I have been using this for a long time. This is due to my 10G test and transparent VLAN devel etc...

After upgrading from 12.1-p10 to 12.2-RELEASE I can no longer compile this. I threw the /usr/src away and downloaded 12.2  src fresh fresh. Same problem. 

I have not yet done any digging. But if someone has as clue, it would be very much appreciated...



> 15:45:10 xanadu:~/ix-3.3.18/src # make
> machine -> /usr/src/sys/amd64/include
> x86 -> /usr/src/sys/x86/include
> awk -f /usr/src/sys/tools/makeobjops.awk /usr/src/sys/kern/device_if.m -h
> ...



Tnx
Peo


----------



## SirDice (Nov 5, 2020)

Use the port net/intel-ix-kmod.


----------



## SirDice (Nov 5, 2020)

Port is slightly older (3.3.14) but if I modify the version to 3.3.18 it builds just fine on 12.2-STABLE. I can't test if it actually works because I don't have the hardware.

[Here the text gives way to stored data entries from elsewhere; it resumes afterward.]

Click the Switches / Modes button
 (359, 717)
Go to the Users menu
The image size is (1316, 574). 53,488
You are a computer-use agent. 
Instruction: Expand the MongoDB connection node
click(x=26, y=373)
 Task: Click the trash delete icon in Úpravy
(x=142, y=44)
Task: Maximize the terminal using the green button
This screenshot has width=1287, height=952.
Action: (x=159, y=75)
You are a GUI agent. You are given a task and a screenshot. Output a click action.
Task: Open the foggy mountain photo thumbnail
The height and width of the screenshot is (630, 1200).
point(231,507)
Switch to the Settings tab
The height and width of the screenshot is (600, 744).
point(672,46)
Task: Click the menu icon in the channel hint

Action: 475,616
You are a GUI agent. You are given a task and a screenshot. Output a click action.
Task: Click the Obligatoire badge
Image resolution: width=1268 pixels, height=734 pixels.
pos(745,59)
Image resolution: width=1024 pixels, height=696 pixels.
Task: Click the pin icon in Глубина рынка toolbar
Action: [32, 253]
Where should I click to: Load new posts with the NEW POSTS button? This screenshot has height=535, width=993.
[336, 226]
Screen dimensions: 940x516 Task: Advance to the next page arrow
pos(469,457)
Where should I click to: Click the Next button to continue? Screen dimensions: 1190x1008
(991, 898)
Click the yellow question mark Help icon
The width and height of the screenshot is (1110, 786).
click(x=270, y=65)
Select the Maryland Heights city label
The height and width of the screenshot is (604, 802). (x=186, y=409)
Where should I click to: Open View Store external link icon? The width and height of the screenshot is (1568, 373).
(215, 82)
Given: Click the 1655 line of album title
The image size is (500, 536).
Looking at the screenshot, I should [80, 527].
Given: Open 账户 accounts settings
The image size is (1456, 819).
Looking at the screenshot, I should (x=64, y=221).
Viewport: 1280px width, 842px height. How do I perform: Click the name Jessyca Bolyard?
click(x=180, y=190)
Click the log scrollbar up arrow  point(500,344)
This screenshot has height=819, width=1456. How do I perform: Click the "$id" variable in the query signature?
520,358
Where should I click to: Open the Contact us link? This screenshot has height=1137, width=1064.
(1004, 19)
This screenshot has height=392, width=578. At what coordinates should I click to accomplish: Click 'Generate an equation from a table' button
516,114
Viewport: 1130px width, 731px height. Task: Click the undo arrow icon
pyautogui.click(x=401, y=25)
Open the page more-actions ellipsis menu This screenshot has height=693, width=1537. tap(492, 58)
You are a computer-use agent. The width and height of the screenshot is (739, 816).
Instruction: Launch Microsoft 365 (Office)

So if you really need 3.3.18 I would suggest opening a PR and ask the maintainer if they can update it and/or supply a patch to update the port.


----------



## Emrion (Nov 5, 2020)

Just a guess: maybe /usr/src/sys/net/if_var.h previously did not contain the iflladdr_cb_t definition. You can try to comment it out in ./freebsd_compat_common.h.


----------



## SirDice (Nov 5, 2020)

I suspect it's actually a compiler option. That same bit of code produces a warning, not an error, if I build my modified port.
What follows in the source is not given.